You have FAR fewer resources. No RRT on standby, MDs not in house 24/7 (although my facility will be hiring 4 in house hospitalists as of Jan 1... we will see how it goes). You have to be able to think on your feet and rely heavily on the experience of those around you as well. You can't operate in a vacuum.

LTAC is not for everyone, but I feel that in LTAC, even though the pace gets HECTIC, I feel that I have the opportunity to provide better overall, person-centered care.

The politics are infuriating, and the governing boards are CHEAP, and yes, there's even some backstabbing among staff, but those things are everywhere. You have to be on your toes at all times.

Bottom line... LTAC is okay for newer nurses IF you find a mentor and ask a lot of questions. Don't assume you know everything. That's a quick way to get yourself or a patient in trouble in LTAC.
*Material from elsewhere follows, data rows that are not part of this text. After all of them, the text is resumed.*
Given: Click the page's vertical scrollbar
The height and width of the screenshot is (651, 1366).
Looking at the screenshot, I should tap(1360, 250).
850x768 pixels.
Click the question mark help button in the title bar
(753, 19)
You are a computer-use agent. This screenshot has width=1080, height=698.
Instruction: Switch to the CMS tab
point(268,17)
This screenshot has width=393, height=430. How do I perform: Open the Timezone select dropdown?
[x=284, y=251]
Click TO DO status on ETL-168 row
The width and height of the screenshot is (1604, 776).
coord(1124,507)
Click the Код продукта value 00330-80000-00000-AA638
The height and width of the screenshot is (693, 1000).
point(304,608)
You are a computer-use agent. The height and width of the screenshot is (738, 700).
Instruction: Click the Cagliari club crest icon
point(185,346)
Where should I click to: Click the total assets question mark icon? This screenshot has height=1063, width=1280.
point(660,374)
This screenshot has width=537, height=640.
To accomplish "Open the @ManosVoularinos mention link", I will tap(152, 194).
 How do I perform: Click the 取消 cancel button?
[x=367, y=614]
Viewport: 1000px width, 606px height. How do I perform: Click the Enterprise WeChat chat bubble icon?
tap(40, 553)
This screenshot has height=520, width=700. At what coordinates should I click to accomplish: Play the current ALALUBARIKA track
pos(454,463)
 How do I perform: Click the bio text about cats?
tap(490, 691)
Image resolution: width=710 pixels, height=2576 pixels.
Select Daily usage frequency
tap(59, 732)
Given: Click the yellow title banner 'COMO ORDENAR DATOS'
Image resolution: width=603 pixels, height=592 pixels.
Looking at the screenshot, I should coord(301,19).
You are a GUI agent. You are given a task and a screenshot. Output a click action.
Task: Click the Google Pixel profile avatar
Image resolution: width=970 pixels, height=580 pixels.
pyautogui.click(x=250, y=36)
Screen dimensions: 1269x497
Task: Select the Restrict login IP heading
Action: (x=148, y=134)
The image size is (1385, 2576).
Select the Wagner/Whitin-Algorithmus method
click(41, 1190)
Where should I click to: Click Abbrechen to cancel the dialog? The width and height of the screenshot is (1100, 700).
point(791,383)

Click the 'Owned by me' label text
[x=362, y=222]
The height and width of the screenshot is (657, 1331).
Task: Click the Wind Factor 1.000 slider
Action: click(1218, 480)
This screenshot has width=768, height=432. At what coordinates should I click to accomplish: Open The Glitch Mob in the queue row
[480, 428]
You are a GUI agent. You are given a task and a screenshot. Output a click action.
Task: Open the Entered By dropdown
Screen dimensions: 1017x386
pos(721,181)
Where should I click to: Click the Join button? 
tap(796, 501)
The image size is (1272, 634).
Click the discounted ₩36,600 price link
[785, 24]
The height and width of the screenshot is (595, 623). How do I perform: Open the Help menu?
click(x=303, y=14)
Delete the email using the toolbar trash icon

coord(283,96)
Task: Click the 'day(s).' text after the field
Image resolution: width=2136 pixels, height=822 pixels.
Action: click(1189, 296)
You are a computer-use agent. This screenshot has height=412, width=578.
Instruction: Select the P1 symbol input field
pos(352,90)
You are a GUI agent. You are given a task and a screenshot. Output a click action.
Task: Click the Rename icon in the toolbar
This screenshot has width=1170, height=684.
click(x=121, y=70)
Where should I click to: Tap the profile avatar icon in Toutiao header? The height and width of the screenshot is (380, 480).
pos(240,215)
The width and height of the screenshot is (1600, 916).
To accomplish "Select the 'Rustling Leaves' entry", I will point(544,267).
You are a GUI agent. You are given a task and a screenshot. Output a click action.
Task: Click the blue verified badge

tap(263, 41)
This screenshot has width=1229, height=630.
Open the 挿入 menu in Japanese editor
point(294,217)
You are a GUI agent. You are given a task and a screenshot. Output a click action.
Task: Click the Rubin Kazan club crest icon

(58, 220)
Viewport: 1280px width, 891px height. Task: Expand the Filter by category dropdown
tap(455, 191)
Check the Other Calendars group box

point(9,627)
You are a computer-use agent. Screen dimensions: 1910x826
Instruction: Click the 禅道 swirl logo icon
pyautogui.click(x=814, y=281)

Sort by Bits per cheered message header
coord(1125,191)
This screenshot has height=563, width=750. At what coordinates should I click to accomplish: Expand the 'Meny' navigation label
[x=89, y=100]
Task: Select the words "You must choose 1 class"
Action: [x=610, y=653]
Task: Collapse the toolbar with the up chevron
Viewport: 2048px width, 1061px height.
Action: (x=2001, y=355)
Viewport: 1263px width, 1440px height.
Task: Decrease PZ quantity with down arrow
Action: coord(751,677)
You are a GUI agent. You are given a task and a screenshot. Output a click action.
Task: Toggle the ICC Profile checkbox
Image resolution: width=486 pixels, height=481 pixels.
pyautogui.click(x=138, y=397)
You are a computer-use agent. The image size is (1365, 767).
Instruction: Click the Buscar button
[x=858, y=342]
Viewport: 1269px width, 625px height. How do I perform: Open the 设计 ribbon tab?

I don't feel like there is a high turn over in my LTAC. With night nurses maybe, seems like we hire alot of night nureses. Turn over for day nurses is pretty low. The ones that do leave are new grads that get experince, and then move on to something else. We have our group of CNAs that have been around for a long time, and a handful that keep coming and going, but I think that is pretty normal. RTs have had zero turn over since I've been around. Charge nurses and administration has a very low turnover too. Unit secretary is a revolving door, and so is case management.

We have a new CNO every year or so. And we don't have a huc at all. Makes things hard. We do have a lot of nurses who've been there 5+ yrs. some others have been there 15+ but most have been there two or less.

Wow; that many patients in LTAC the poster that said ten to fifteen? No way in world would I receive a patient load every day I work as such in LTAC.

When I worked LTAC, our ratio was 1:4 with charge not taking an assignment. The thing that made we walk away was one night many call ins and we had nine or ten apiece. Prayed my way through that entire shift and never looked back. I was PRN, but worked full time hours, so never gave anymore days and went on to full time management in LTC.

No, LTC and LATC are not actually the same but let me tell you that the residents in LTC are more sicker than ever too. Many come straight from the hospital, needing to go to ICU let alone LTAC but are put in the nursing homes and less than a few minutes on their way back to the hospital.

There are complex patients in the nursing home. Vents, IV and not peripheral IVs either, extensive wound care with multiple system failures that circle the drain even though chronic and becomes acutely quickly. Vent patients are accepted that can be weaned but many aren't.

It is, in lots of LTC, hard to be the nurse on any level but as house supervisor especially due to several can go bad at once and usually that house is the only RN in the building, needs to know the LPN she works with, critically thinking is a must to see the most needing patient first. Have the LPN, within scope of practice, do those things and calling the MD and nine one one and so forth.

Remember, LTC gets those patients time has run out on funds, and just need to be removed to needing that bed in the acute setting and not that they are "well" enough to go home or nursing home. Some Admin and some DONs and some Admission nurse accept patients in nursing home to fill the house knowing quite well that their facility and some of their staff is not capable of helping those patients.

As long as nurse settle for what someone other than a nurse, usually, think we can and cannot handle, we will remain in the same state of our profession.

Glad to hear I was not the "only" nurse who took vitals, when I ended up on a cart when the LPN called in, before cardiac meds or did not seem right to me. I took them myself.

In some LTC, LPNs aren't allowed to call the MD. There are many variable to any setting of work and no matter where you work, some, cna, LPN, RN, will do great nursing and some will not. Period.